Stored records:

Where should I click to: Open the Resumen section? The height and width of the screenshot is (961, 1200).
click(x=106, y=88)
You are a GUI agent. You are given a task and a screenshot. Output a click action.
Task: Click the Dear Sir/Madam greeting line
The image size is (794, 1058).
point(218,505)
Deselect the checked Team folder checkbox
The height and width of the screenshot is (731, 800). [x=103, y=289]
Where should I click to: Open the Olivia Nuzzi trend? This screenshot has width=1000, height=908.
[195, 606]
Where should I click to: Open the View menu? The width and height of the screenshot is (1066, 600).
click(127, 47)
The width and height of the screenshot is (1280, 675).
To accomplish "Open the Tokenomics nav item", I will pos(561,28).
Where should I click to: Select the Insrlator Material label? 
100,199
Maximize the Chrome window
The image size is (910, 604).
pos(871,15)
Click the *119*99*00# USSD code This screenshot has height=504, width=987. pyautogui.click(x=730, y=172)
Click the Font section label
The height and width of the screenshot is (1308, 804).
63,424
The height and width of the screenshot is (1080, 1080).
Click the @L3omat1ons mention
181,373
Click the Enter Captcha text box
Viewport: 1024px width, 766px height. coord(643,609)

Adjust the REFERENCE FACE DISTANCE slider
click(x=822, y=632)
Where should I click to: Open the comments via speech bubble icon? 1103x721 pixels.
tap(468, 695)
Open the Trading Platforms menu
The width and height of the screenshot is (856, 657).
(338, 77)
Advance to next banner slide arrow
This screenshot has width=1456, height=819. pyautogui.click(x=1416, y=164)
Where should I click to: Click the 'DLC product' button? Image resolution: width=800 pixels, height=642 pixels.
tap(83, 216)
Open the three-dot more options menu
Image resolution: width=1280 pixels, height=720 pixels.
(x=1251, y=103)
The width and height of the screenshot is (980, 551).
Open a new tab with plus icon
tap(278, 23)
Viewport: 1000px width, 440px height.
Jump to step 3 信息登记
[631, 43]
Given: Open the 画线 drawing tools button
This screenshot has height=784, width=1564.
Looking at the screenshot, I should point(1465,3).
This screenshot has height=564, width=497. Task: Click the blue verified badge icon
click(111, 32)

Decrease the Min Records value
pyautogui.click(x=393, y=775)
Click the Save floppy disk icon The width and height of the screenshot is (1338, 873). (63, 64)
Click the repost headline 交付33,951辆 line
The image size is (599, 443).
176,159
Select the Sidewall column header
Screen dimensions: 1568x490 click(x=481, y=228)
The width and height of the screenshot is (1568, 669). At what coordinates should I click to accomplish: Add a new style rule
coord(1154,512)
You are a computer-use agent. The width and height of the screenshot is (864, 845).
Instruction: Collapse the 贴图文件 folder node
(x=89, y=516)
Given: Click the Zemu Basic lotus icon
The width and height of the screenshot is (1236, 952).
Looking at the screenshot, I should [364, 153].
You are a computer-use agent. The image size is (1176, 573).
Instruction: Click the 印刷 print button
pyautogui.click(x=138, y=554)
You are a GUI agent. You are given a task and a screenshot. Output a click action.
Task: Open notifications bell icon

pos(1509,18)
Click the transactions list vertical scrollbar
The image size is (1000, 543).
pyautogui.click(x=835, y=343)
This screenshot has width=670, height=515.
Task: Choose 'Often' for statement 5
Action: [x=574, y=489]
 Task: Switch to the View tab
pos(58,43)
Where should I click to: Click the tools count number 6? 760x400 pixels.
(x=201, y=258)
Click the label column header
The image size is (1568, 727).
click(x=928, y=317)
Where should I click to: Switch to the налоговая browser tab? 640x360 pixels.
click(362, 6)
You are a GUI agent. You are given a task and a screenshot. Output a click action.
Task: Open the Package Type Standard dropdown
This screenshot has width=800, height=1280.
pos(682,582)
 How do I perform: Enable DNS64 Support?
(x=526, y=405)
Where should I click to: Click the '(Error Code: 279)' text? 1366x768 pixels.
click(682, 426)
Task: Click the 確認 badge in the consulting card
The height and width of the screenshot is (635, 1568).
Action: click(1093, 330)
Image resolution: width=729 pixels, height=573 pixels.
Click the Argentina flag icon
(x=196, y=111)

## What to produce
Print the data again exactly.

## Answer box
Where should I click to: Open the Resumen section? The height and width of the screenshot is (961, 1200).
click(x=106, y=88)
You are a GUI agent. You are given a task and a screenshot. Output a click action.
Task: Click the Dear Sir/Madam greeting line
The image size is (794, 1058).
point(218,505)
Deselect the checked Team folder checkbox
The height and width of the screenshot is (731, 800). [x=103, y=289]
Where should I click to: Open the Olivia Nuzzi trend? This screenshot has width=1000, height=908.
[195, 606]
Where should I click to: Open the View menu? The width and height of the screenshot is (1066, 600).
click(127, 47)
The width and height of the screenshot is (1280, 675).
To accomplish "Open the Tokenomics nav item", I will pos(561,28).
Where should I click to: Select the Insrlator Material label? 
100,199
Maximize the Chrome window
The image size is (910, 604).
pos(871,15)
Click the *119*99*00# USSD code This screenshot has height=504, width=987. pyautogui.click(x=730, y=172)
Click the Font section label
The height and width of the screenshot is (1308, 804).
63,424
The height and width of the screenshot is (1080, 1080).
Click the @L3omat1ons mention
181,373
Click the Enter Captcha text box
Viewport: 1024px width, 766px height. coord(643,609)

Adjust the REFERENCE FACE DISTANCE slider
click(x=822, y=632)
Where should I click to: Open the comments via speech bubble icon? 1103x721 pixels.
tap(468, 695)
Open the Trading Platforms menu
The width and height of the screenshot is (856, 657).
(338, 77)
Advance to next banner slide arrow
This screenshot has width=1456, height=819. pyautogui.click(x=1416, y=164)
Where should I click to: Click the 'DLC product' button? Image resolution: width=800 pixels, height=642 pixels.
tap(83, 216)
Open the three-dot more options menu
Image resolution: width=1280 pixels, height=720 pixels.
(x=1251, y=103)
The width and height of the screenshot is (980, 551).
Open a new tab with plus icon
tap(278, 23)
Viewport: 1000px width, 440px height.
Jump to step 3 信息登记
[631, 43]
Given: Open the 画线 drawing tools button
This screenshot has height=784, width=1564.
Looking at the screenshot, I should point(1465,3).
This screenshot has height=564, width=497. Task: Click the blue verified badge icon
click(111, 32)

Decrease the Min Records value
pyautogui.click(x=393, y=775)
Click the Save floppy disk icon The width and height of the screenshot is (1338, 873). (63, 64)
Click the repost headline 交付33,951辆 line
The image size is (599, 443).
176,159
Select the Sidewall column header
Screen dimensions: 1568x490 click(x=481, y=228)
The width and height of the screenshot is (1568, 669). At what coordinates should I click to accomplish: Add a new style rule
coord(1154,512)
You are a computer-use agent. The width and height of the screenshot is (864, 845).
Instruction: Collapse the 贴图文件 folder node
(x=89, y=516)
Given: Click the Zemu Basic lotus icon
The width and height of the screenshot is (1236, 952).
Looking at the screenshot, I should [364, 153].
You are a computer-use agent. The image size is (1176, 573).
Instruction: Click the 印刷 print button
pyautogui.click(x=138, y=554)
You are a GUI agent. You are given a task and a screenshot. Output a click action.
Task: Open notifications bell icon

pos(1509,18)
Click the transactions list vertical scrollbar
The image size is (1000, 543).
pyautogui.click(x=835, y=343)
This screenshot has width=670, height=515.
Task: Choose 'Often' for statement 5
Action: [x=574, y=489]
 Task: Switch to the View tab
pos(58,43)
Where should I click to: Click the tools count number 6? 760x400 pixels.
(x=201, y=258)
Click the label column header
The image size is (1568, 727).
click(x=928, y=317)
Where should I click to: Switch to the налоговая browser tab? 640x360 pixels.
click(362, 6)
You are a GUI agent. You are given a task and a screenshot. Output a click action.
Task: Open the Package Type Standard dropdown
This screenshot has width=800, height=1280.
pos(682,582)
 How do I perform: Enable DNS64 Support?
(x=526, y=405)
Where should I click to: Click the '(Error Code: 279)' text? 1366x768 pixels.
click(682, 426)
Task: Click the 確認 badge in the consulting card
The height and width of the screenshot is (635, 1568).
Action: click(1093, 330)
Image resolution: width=729 pixels, height=573 pixels.
Click the Argentina flag icon
(x=196, y=111)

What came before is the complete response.